Fluoroscopy is a type of medical imaging that shows a continuous X-ray image on a monitor, much like an X-ray movie. During a fluoroscopy procedure, an X-ray beam is passed through the body. The image is transmitted to a monitor so the movement of a body part or of an instrument or contrast agent (“X-ray dye”) through the body can be seen in detail.

Fluoroscopy is used in a wide variety of examinations and procedures to diagnose or treat patients. Some examples are:

Barium X-rays and enemas (to view the gastrointestinal tract)
Catheter insertion and manipulation (to direct the movement of a catheter through blood vessels, bile ducts or the urinary system)
Placement of devices within the body, such as stents (to open narrowed or blocked blood vessels)
Angiograms (to visualize blood vessels and organs)
Orthopedic surgery (to guide joint replacements and treatment of fractures)
Fluoroscopy carries some risks, as do other X-ray procedures. The radiation dose the patient receives varies depending on the individual procedure.
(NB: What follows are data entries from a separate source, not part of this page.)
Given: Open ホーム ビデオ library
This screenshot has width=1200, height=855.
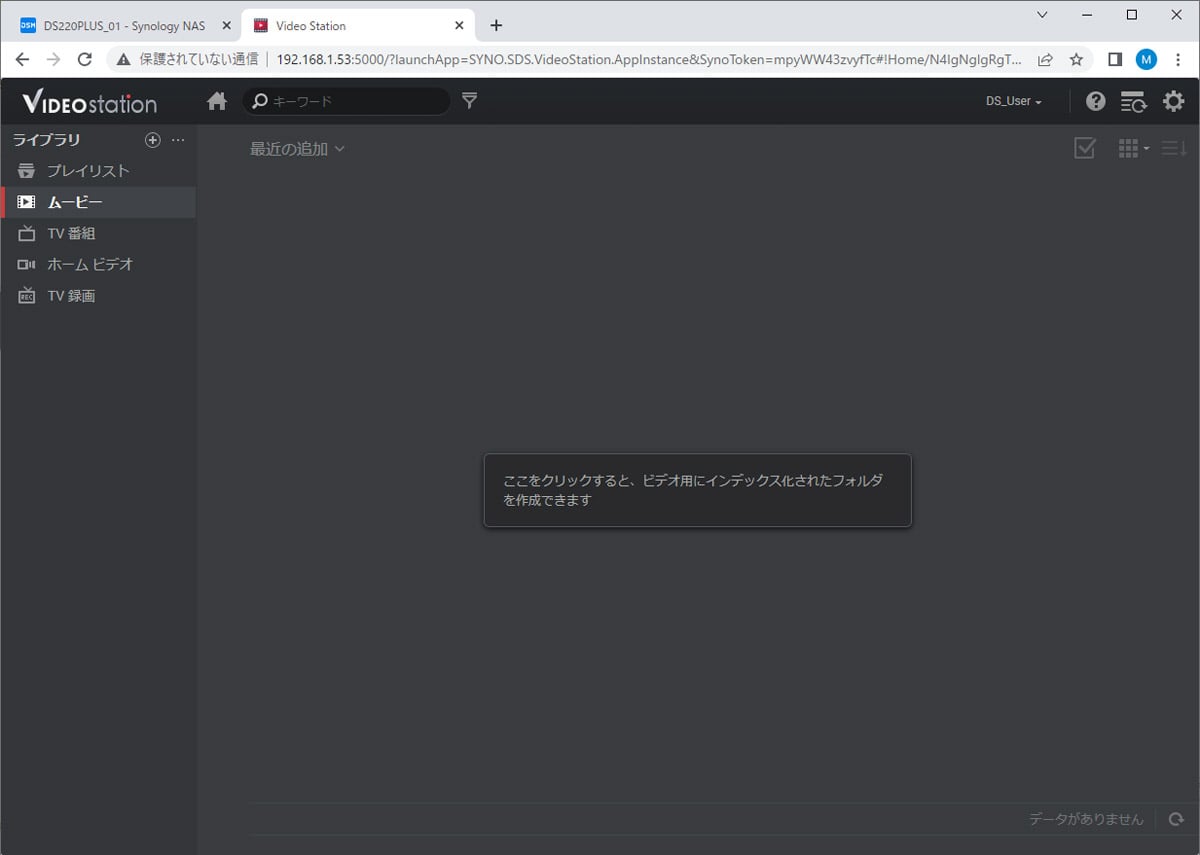Looking at the screenshot, I should pos(90,265).
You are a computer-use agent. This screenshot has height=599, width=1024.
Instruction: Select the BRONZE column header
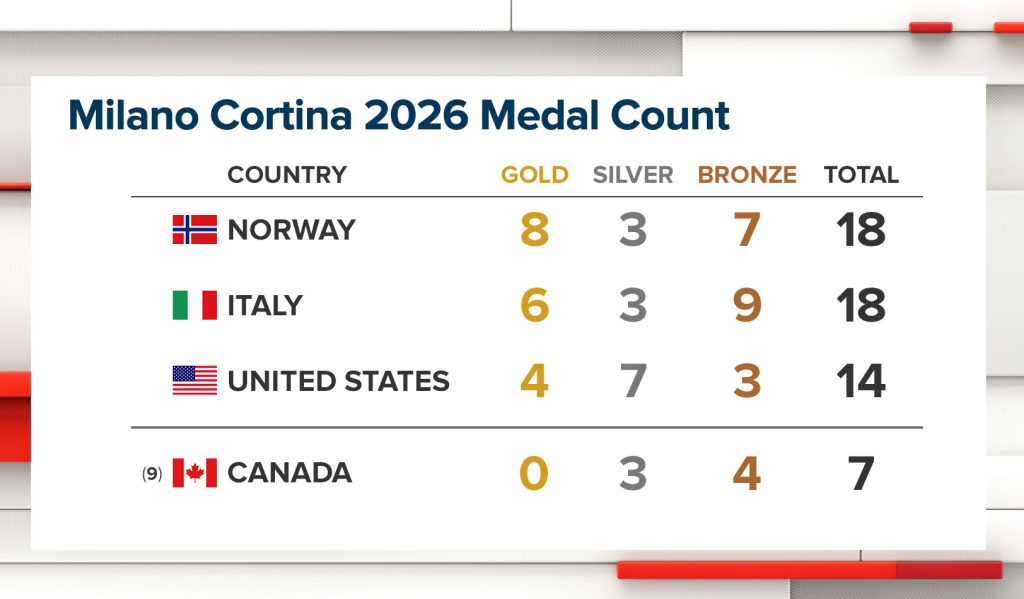[x=747, y=175]
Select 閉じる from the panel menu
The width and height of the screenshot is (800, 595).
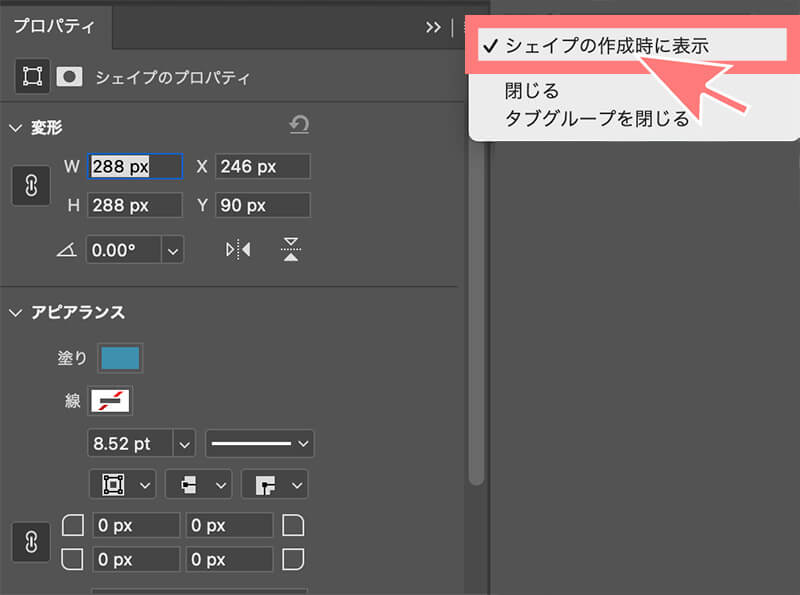click(x=531, y=92)
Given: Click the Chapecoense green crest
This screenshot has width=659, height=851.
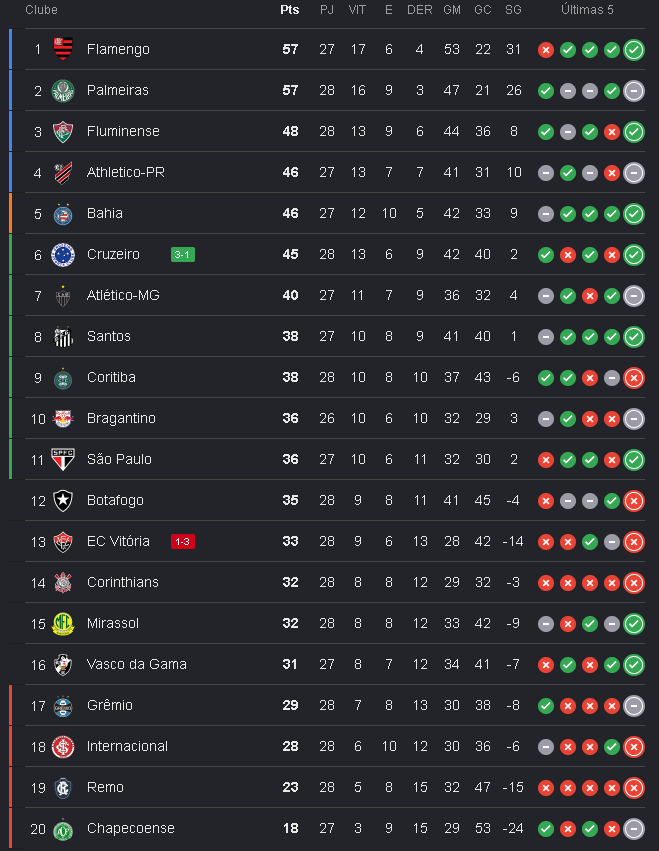Looking at the screenshot, I should pyautogui.click(x=63, y=829).
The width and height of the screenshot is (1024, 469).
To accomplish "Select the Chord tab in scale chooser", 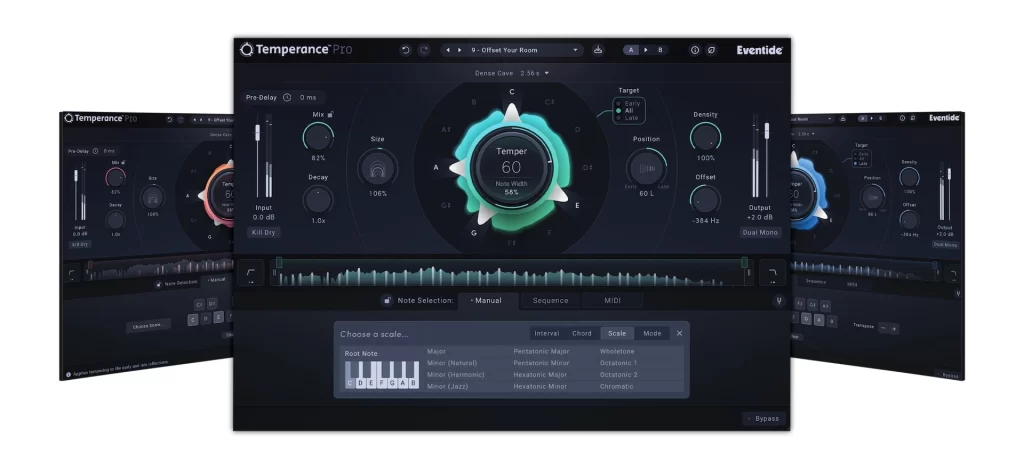I will click(581, 333).
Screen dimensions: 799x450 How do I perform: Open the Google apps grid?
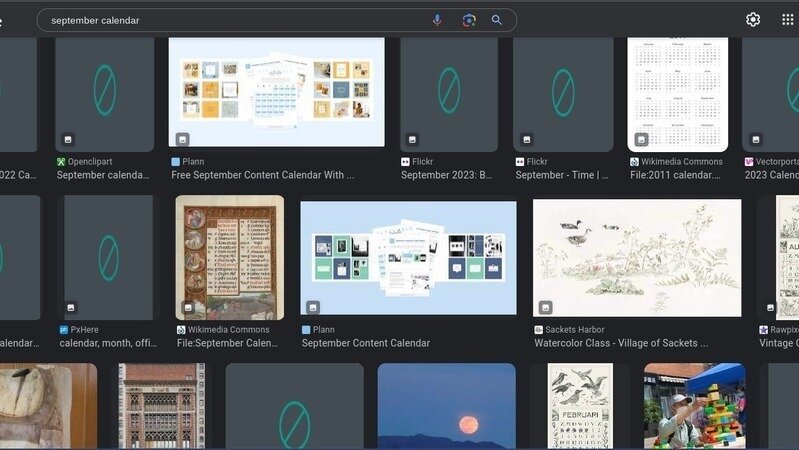point(787,20)
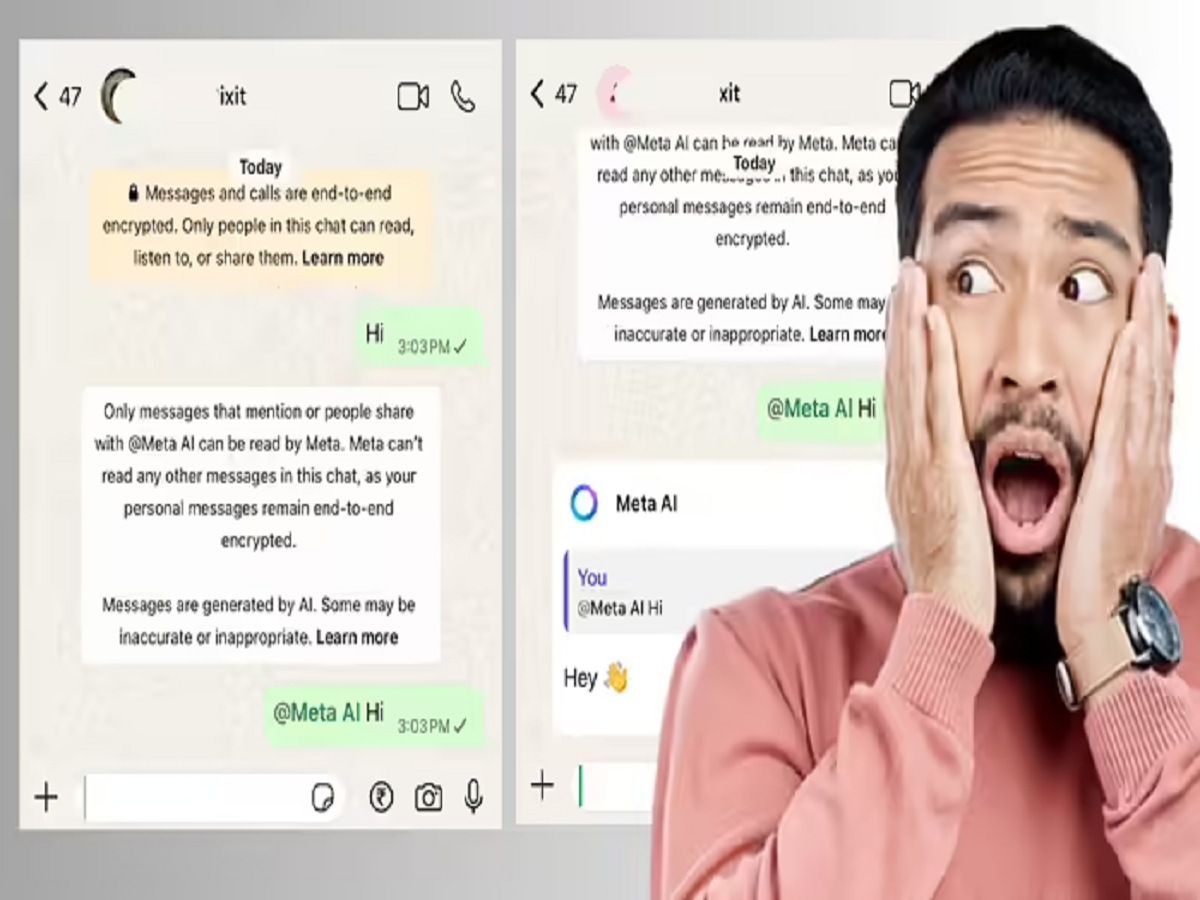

Fluoroscopy can result in relatively high radiation doses, especially for complex interventional procedures (such as placing stents or other devices inside the body) which require fluoroscopy be administered for a long period of time. Radiation-related risks associated with fluoroscopy include:

radiation-induced injuries to the skin and underlying tissues (“burns”), which occur shortly after the exposure, and
radiation-induced cancers, which may occur some time later in life.
The probability that a person will experience these effects from a fluoroscopic procedure is statistically very small. Therefore, if the procedure is medically needed, the radiation risks are outweighed by the benefit to the patient. In fact, the radiation risk is usually far less than other risks not associated with radiation, such as anesthesia or sedation, or risks from the treatment itself. To minimize the radiation risk, fluoroscopy should always be performed with the lowest acceptable exposure for the shortest time necessary.